Towards the end of last year the Ukraine power network suffered a major outage as a result of a sustained and coordinated cyber attack. The attack commenced around six months prior to the outage when attackers started sending emails with infected Microsoft Office files. Some of these successfully infected PCs enabling the attackers to collect user credentials. These credentials were later used to break into the control system to replace critical operational files which caused the outage.

The attackers even disrupted telephone systems to prevent electricity company customers calling in to report the outages. With no contact from their customers the power engineers were unable to establish a clear understanding of the extent of the problem. This was a comprehensive and concerted attack on more than one electricity generating company to bring about major disruption of service lasting several hours and the only means of recovery was to disable the automatic systems and revert to manual system management.

“I wouldn’t feel very comfortable would knowing my kettle could be switched on remotely by a cyber attacker.”

Internet of Things SensorsExperts say this type of attack could happen in other countries including the UK. The SCADA control system is readily available to be studied by cyber attackers to identify vulnerabilities. However, the Internet of Things opens up another potential angle for cyber attackers to bring about major disruption to the power network.

I have heard experienced people in our industry say on several occasions – why would we concern ourselves with the security implications of domestic appliances?
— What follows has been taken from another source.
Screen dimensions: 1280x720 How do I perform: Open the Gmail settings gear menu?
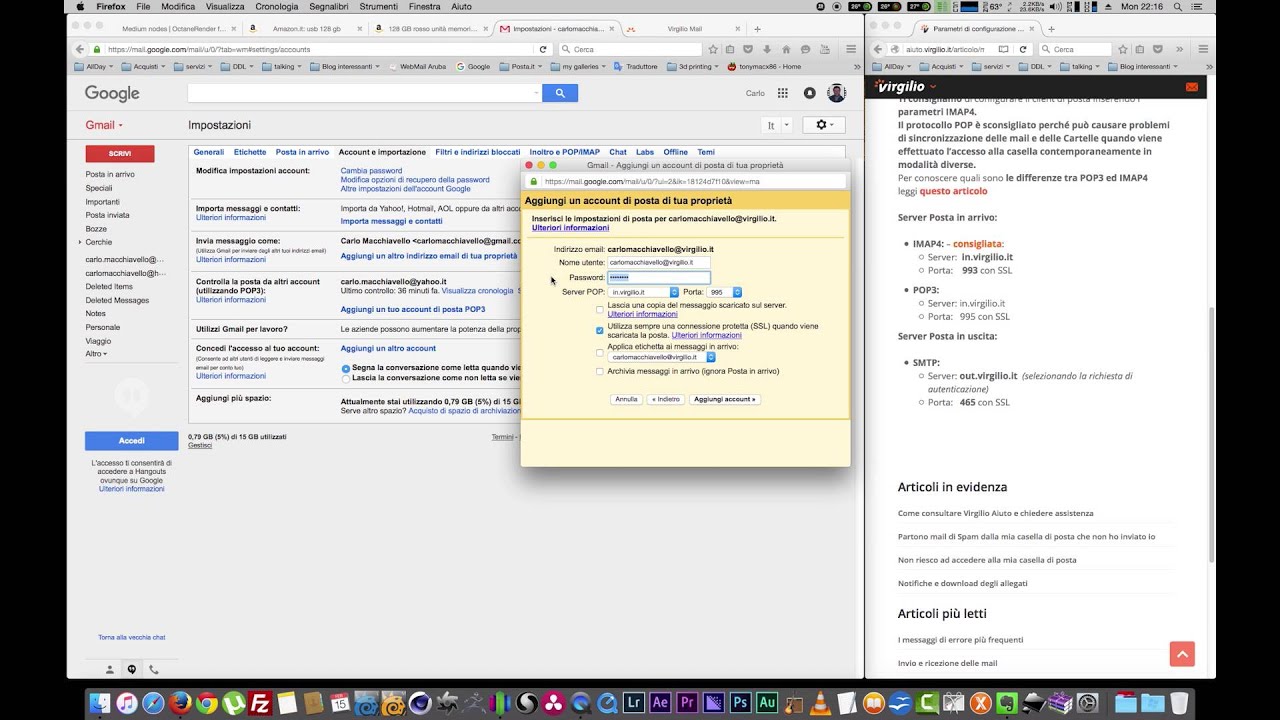click(825, 125)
But if we do ignore domestic appliances we are missing a major potential threat in that if one kettle, refrigerator, dishwasher or heating control can be compromised, there will be thousands more with the same vulnerability.

There have already been many cases of compromised security cameras, although many of these are due to the systems being commissioned with their default username and password. What next? I wouldn’t feel very comfortable would knowing my kettle could be switched on remotely by a cyber attacker. Nor would I feel comfortable that cyber attackers could monitor my presence through my use of appliances and heating thermostat.

“As with any IT threat, it is good practice to carry out a thorough risk assessment before proceeding and mitigate the risks where possible.”

What if a cyber attacker infected thousands of domestic smart appliances and programmed them to switch on to full power at exactly the same time? Combine this with a cyber attack similar to the attack in Ukraine and it would cause widespread disruption to the power network that would require more than just reverting to manual control to overcome.

To answer my question “Just how safe is the Internet of Things?” Currently, it is not very safe at all. I will leave you with some sobering thoughts. Gartner predict a $5B black market in fake Internet of Things ‘things’ will exist by 2020. They also predict that in the same year Internet of Things compromises will account for 20% of annual security budgets. There is much work to be done. The best we can do in the meantime, is be aware of the potential threats we are exposing ourselves and our businesses to, and to mitigate the risks where possible.